[START OF Source]
In the 2019 European Parliament election the EFA gained a fourth seat in the United Kingdom, due to the SNP gaining a third seat to add to PC's one. However, the EFA suffered the loss of these seats in January 2020 due to Brexit, which meant SNP and PC MEPs had to leave.

==Ideology==
In the Brussels declaration of 2000, the EFA codified its political principles. The EFA stands for "a Europe of Free Peoples based on the principle of subsidiarity, which believe in solidarity with each other and the peoples of the world". The EFA sees itself as an alliance of stateless peoples, striving towards recognition, autonomy, independence or wanting a proper voice in Europe. It supports European integration on basis of the subsidiarity-principle. It believes also that Europe should move away from further centralisation and works towards the formation of a "Europe of regions". It believes that regions should have more power in Europe, for instance participating in the Council of the European Union, when matters within their competence are discussed. It also wants to protect the linguistic and cultural diversity within the EU.

The EFA broadly stands on the left wing of the political spectrum. EFA members are generally progressive, although there have been some notable exceptions as the conservative New Flemish Alliance, Bavaria Party, Democratic Party of Artsakh, Schleswig Party and Future of Åland, the Christian-democratic Slovene Union and the national-conservative (and often characterised as far-right) South Tyrolean Freedom, which left over policy disagreements in 2024.

==Organisation==
The main organs of the EFA organisation are the General Assembly, the Bureau and the Secretariat.

===General Assembly===
In the General Assembly, the supreme council of the EFA, every member party has one vote.

===Bureau and Secretariat===
The Bureau takes care of daily affairs. It is chaired by Lorena Lopez de Lacalle (Eusko Alkartasuna), president of the EFA, while Oriol Cases i Vilà (Republican Left of Catalonia) is secretary-general and Anke Spoorendonk (South Schleswig Voters' Association) vice-president and treasurer.

The Bureau is completed by other ten vice-presidents: Wouter Patho (New Flemish Alliance), Frank de Boer (Frisian National Party), Livia Ceccaldi-Volpei (Fermu a Corsica), Zsolt Szilágyi (Hungarian Alliance of Transylvania), Roberto Visentin (Pact for Autonomy), Carmen Ria Smith (Plaid Cymru), Celeste López (New Canaries), Kerem Abdurahimoğlu (Party of Friendship, Equality and Peace), Lydie Massard (Breton Democratic Union) and Maiken Poulsen Englund (Future of Åland).
[END OF Source]
[START OF Provided material]
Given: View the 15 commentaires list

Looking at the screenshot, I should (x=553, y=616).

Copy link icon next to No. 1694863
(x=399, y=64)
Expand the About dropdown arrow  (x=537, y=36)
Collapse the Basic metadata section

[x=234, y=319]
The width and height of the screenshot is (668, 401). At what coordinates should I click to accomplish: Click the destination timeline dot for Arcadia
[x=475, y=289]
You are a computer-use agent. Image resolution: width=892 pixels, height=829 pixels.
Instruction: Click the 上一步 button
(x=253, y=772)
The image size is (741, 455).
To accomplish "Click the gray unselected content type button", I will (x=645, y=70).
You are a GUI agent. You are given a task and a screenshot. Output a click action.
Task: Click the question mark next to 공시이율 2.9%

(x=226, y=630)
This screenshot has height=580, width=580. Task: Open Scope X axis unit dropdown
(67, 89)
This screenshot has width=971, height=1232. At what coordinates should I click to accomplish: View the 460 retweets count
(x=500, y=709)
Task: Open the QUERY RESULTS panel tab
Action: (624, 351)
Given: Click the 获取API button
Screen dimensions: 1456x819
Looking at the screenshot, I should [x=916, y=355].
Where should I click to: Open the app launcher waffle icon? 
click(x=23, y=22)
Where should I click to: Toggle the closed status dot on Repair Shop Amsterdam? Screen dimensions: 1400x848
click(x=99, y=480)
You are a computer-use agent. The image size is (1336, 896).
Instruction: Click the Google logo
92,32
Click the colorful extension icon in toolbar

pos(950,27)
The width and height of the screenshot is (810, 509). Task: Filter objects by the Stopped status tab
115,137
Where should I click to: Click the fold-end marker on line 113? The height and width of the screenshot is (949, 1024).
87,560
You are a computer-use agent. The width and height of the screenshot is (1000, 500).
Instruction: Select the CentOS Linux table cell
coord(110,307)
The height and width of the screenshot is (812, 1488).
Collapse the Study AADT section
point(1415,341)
[END OF Provided material]
**Tasks to complete:**
1 – Please list every party that the EFA text names as a notable exception to EFA members being generally progressive.
2 – Rewrite the EFA text between "The Bureau is" and "(Future of Åland).", inclusive, with "vice-presidents" changed to "deputy presidents".

**Outputs by task:**
1 – New Flemish Alliance, Bavaria Party, Democratic Party of Artsakh, Schleswig Party, Future of Åland, Slovene Union, South Tyrolean Freedom

2 –
The Bureau is completed by other ten deputy presidents: Wouter Patho (New Flemish Alliance), Frank de Boer (Frisian National Party), Livia Ceccaldi-Volpei (Fermu a Corsica), Zsolt Szilágyi (Hungarian Alliance of Transylvania), Roberto Visentin (Pact for Autonomy), Carmen Ria Smith (Plaid Cymru), Celeste López (New Canaries), Kerem Abdurahimoğlu (Party of Friendship, Equality and Peace), Lydie Massard (Breton Democratic Union) and Maiken Poulsen Englund (Future of Åland).